━━━━━ Listed records ━━━━━

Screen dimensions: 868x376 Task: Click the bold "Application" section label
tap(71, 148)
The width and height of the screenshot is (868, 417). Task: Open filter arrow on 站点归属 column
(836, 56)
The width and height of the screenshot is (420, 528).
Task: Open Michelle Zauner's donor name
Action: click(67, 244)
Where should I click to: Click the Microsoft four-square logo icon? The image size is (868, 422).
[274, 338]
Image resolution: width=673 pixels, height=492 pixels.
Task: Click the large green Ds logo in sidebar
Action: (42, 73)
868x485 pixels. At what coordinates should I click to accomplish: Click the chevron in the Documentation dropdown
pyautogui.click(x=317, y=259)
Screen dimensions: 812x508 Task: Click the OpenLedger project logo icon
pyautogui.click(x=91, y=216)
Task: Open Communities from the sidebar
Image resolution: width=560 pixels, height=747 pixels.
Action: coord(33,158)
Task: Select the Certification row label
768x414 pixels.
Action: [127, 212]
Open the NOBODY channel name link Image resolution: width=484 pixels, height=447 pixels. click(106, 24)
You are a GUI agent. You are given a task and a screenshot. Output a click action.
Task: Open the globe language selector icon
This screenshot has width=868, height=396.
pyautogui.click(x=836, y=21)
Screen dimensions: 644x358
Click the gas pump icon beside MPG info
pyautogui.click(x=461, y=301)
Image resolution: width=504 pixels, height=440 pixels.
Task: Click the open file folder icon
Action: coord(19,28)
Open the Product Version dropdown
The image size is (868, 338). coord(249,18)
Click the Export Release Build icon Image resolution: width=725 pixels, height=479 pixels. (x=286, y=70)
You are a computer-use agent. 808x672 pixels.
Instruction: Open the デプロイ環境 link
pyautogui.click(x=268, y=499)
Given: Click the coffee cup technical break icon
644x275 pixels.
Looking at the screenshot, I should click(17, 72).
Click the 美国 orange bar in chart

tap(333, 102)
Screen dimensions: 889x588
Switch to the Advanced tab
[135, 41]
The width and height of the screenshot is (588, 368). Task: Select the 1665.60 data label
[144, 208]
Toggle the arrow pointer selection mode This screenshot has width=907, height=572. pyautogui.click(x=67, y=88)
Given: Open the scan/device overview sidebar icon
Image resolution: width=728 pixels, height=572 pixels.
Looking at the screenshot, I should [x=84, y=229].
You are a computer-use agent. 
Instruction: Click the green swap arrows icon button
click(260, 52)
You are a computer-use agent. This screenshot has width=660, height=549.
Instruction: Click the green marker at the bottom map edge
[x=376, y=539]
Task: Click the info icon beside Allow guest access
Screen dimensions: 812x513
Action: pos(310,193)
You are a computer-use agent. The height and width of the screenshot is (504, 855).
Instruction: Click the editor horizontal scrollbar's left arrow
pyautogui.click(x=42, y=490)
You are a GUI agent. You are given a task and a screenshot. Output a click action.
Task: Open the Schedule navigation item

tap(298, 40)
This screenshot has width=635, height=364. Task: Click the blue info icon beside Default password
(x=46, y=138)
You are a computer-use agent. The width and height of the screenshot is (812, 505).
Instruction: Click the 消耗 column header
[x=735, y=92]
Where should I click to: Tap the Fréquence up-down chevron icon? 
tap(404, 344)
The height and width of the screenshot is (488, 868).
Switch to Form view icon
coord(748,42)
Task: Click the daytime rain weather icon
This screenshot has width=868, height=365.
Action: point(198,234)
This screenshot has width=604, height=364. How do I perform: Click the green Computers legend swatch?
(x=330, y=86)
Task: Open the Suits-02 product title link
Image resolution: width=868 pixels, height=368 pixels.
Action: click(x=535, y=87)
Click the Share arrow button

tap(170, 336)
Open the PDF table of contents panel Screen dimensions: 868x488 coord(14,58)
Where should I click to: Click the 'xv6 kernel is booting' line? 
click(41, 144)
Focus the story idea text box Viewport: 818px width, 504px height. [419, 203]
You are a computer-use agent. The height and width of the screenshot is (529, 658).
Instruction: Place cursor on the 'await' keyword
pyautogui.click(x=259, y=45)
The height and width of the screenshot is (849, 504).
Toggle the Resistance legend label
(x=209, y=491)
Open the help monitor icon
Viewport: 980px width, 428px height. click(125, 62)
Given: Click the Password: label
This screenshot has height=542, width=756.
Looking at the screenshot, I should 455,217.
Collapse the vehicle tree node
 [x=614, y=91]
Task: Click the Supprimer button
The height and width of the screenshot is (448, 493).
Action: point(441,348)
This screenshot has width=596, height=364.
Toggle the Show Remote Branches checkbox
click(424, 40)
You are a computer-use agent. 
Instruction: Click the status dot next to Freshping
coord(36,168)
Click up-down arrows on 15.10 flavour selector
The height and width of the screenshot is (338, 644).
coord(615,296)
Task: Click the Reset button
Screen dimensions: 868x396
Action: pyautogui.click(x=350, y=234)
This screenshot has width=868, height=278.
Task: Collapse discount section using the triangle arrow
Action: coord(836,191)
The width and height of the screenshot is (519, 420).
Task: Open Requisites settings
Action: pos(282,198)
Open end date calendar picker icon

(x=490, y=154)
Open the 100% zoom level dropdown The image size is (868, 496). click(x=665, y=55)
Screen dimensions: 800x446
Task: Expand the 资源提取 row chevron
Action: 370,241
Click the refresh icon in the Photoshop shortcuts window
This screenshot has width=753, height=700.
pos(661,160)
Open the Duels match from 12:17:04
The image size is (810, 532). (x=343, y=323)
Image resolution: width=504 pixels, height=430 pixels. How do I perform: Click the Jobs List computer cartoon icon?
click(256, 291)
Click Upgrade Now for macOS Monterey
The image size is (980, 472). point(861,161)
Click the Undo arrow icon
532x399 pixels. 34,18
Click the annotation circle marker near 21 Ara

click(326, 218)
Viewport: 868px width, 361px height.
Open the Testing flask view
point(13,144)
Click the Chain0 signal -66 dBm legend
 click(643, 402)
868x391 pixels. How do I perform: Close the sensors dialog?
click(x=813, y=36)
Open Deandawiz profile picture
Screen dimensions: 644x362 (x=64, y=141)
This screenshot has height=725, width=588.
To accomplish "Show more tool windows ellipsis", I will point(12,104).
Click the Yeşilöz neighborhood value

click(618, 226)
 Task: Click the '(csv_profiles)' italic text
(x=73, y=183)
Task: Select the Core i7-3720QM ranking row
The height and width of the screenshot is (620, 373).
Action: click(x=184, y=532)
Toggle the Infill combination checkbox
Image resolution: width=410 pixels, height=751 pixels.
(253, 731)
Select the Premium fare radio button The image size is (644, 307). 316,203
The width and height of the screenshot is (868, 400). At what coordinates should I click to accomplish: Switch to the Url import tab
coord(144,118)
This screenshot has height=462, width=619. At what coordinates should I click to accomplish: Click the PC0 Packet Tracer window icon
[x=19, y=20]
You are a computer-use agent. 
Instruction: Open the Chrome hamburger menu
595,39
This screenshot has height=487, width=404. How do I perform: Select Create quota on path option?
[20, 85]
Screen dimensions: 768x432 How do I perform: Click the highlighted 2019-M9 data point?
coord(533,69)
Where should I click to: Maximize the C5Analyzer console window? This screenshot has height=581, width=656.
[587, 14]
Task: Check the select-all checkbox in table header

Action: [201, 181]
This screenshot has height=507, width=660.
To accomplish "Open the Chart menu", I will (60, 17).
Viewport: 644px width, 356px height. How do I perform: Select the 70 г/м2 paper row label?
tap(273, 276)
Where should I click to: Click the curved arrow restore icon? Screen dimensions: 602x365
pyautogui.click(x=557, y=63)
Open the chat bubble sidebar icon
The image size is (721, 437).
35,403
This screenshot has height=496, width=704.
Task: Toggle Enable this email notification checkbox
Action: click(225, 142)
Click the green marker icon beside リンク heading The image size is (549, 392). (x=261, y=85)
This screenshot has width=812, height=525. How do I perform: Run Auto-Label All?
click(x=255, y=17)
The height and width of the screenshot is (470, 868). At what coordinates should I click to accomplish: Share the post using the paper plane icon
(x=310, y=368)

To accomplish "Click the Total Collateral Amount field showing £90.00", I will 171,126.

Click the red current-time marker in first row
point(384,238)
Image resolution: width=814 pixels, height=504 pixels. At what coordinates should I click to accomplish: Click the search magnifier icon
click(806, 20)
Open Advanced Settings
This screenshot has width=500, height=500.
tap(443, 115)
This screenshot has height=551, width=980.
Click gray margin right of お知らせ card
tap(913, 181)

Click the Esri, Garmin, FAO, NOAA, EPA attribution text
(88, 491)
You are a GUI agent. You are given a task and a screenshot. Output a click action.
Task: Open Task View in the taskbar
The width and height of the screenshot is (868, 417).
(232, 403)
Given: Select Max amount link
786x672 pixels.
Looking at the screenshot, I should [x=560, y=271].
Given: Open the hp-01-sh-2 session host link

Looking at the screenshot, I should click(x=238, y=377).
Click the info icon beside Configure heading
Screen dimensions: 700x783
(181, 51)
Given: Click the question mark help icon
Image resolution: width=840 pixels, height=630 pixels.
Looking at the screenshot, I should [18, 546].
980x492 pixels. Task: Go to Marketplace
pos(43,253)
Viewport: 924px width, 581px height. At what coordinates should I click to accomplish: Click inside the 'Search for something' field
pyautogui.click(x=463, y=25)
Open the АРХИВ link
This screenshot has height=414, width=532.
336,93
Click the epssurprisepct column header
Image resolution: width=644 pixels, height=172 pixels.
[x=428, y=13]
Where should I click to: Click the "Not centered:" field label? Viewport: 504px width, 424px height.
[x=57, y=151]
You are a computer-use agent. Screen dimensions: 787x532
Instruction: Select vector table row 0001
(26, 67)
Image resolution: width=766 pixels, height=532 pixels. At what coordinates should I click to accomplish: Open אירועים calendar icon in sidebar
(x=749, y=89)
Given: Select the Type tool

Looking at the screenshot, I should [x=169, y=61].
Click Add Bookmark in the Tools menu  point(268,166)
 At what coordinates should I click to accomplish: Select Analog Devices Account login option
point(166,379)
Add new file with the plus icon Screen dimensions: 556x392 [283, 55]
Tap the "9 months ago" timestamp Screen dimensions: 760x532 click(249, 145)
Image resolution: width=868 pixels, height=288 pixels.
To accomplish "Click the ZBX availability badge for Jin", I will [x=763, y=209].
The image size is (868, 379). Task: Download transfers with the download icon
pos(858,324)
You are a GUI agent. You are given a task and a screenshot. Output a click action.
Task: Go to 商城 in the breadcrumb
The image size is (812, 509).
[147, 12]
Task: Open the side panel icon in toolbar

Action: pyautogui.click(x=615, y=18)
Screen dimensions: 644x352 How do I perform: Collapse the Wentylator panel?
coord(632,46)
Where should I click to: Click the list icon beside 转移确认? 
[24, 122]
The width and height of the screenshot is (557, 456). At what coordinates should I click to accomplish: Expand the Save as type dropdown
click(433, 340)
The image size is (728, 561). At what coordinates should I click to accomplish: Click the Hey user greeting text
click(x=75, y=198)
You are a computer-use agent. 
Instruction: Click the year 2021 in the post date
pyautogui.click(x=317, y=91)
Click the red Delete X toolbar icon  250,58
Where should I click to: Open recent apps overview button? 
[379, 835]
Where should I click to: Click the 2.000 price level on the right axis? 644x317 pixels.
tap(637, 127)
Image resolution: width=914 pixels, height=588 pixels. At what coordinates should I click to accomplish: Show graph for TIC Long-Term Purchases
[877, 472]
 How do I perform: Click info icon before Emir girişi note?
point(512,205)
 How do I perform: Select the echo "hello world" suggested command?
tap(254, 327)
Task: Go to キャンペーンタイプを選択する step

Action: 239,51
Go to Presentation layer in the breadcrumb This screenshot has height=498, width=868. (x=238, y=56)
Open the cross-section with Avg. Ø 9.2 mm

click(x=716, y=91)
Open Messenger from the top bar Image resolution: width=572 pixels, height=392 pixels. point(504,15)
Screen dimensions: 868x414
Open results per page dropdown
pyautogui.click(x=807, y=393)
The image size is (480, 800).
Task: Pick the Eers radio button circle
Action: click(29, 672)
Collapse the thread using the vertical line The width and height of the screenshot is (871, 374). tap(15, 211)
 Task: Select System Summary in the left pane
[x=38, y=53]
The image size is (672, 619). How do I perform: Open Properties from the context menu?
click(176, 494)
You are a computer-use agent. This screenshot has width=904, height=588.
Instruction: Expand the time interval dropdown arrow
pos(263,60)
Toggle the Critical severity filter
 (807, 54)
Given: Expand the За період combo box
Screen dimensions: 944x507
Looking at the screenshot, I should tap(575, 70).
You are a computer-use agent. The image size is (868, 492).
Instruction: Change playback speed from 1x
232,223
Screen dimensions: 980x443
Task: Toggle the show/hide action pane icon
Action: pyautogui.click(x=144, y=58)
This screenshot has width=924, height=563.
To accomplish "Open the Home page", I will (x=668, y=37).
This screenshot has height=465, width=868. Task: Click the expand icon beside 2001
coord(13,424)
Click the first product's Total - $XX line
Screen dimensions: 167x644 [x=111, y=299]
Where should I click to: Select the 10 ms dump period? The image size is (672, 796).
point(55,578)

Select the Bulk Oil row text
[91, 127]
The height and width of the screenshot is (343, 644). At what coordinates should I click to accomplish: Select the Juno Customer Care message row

━━━━━

▶ [Goal of the exercise]:
For each line above that contains the word "heading", make a copy.

▶ [Task solution]:
Click the green marker icon beside リンク heading The image size is (549, 392). (x=261, y=85)
Click the info icon beside Configure heading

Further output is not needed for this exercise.